Beginning next year, films released in 2024 will not only have to complete the existing one-week qualifying run in one of the six U.S. markets (Los Angeles, New York City, Miami, San Francisco Bay Area, Atlanta, Chicago) but five more added requirements:
- Expanded theatrical run of seven days, consecutive or non-consecutive, in 10 of the top 50 U.S. markets, no later than 45 days after the initial release in 2024.
- For late-in-the-year films with expansions after January 10, 2025, distributors must submit release plans to the Academy for verification.
- Release plans for late-in-the-year films must include a planned expanded theatrical run, as described above, to be completed no later than January 24, 2025.
- Non-U.S. territory releases can count towards two of the 10 markets.
- Qualifying non-U.S. markets include the top 15 international theatrical markets plus the home territory for the film.

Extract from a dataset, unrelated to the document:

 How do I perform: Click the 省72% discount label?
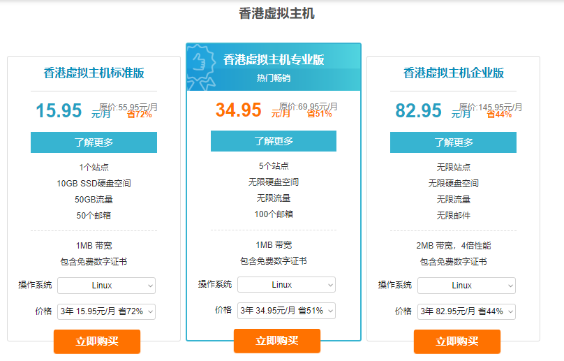(x=139, y=115)
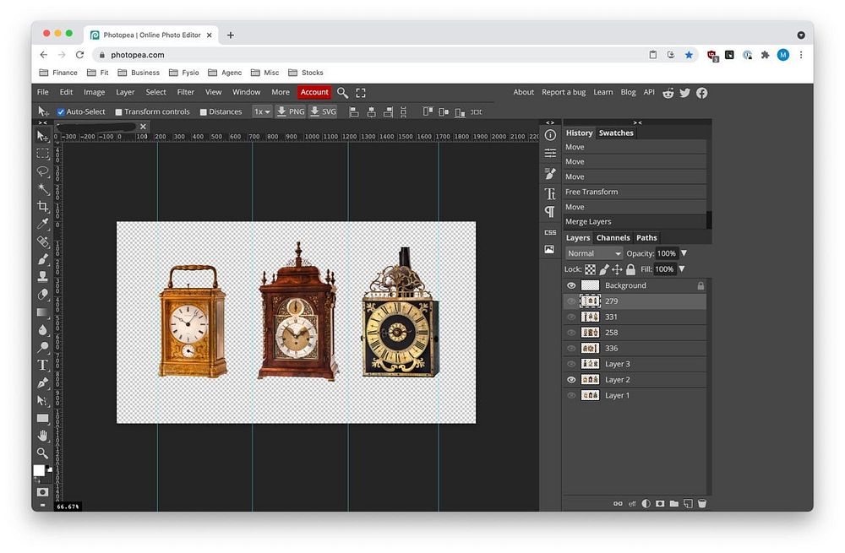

In a joint statement Academy CEO Bill Kramer and Academy President Janet Yang said: “As we do every year, we have been reviewing and assessing our theatrical eligibility requirements for the Oscars. In support of our mission to celebrate and honor the arts and sciences of moviemaking, it is our hope that this expanded theatrical footprint will increase the visibility of films worldwide and encourage audiences to experience our art form in a theatrical setting. Based on many conversations with industry partners, we feel that this evolution benefits film artists and movie lovers alike.”

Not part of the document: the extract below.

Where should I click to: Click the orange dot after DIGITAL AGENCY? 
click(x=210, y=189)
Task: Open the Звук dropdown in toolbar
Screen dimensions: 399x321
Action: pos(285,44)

This additional rule bolsters the Academy’s commitment to restoring theatrical runs and exhibitions after COVID-19 shut down theaters and the Oscars made significant, and temporary, changes to eligibility for streaming-only releases. While this new rule only affects Best Picture, it’s also a direct challenge to the major streamers like Netflix, Apple and Amazon, who’ve enjoyed the Academy’s one-week-only requirement for theatrical exhibition. All three have made efforts in recent seasons to account for and get ahead of this, with Amazon releasing Ben Affleck’s Air on over 3500 screens this spring and Apple partnering with major studio distributors for its awards tentpoles this fall, Killers of the Flower Moon in October with Paramount Pictures and Napoleon in November with Sony Pictures. Netflix has experimented with select titles to have longer theatrical runs before hitting the streaming platform (Bardo was out for nearly a month last season) but will have to commit to more and longer pre-streaming runs in the future.

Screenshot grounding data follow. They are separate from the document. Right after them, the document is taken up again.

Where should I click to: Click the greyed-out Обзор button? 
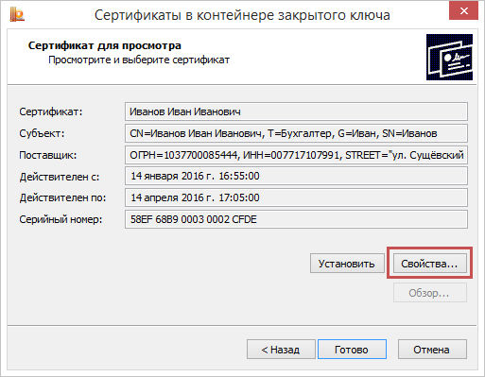coord(430,293)

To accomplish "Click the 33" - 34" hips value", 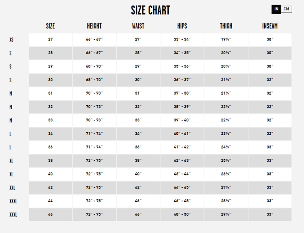I will coord(182,40).
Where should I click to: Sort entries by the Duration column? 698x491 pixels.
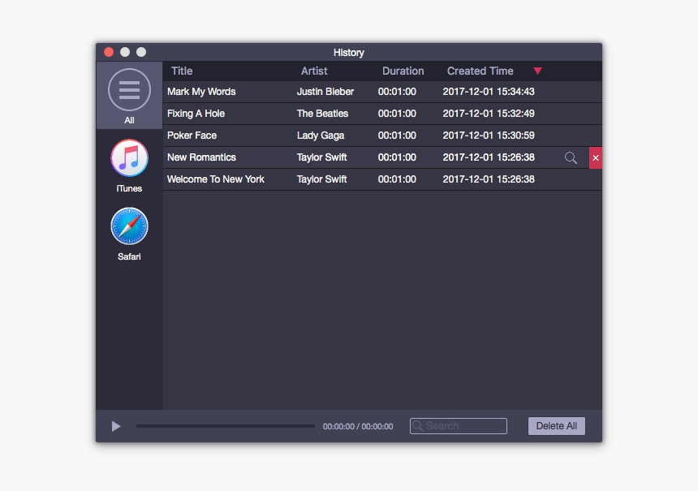(x=403, y=71)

But it’s not just streamers who will be impacted, indie and boutique studios have enjoyed the limited run qualifying release schedule for years, sometimes holding their one-week December run for a wider expansion as far out as February but now, with the full theatrical run needing to be completed by the end of January (right around the time of the Oscar nominations themselves), everyone from NEON to A24 to Sony Pictures Classics will have to rethink their longer, more expansive theatrical releases.
This new rule is one in the long line of recent rule and eligibility updates at the Oscars over the last decade. From the wake of #OscarsSoWhite in 2015 kickstarting a massive increase in membership, to original song and original score changes, campaigning as a result of the Andrea Riseborough Best Actress drama last season, and most importantly, the Academy Aperture initiative that goes into effect this season, which requires all Best Picture nominees to qualify under a set of requirements (don’t let anyone fool you, these are by and large really easy to achieve), the Oscars are in a constant state of evolution and we can expect more in the near future.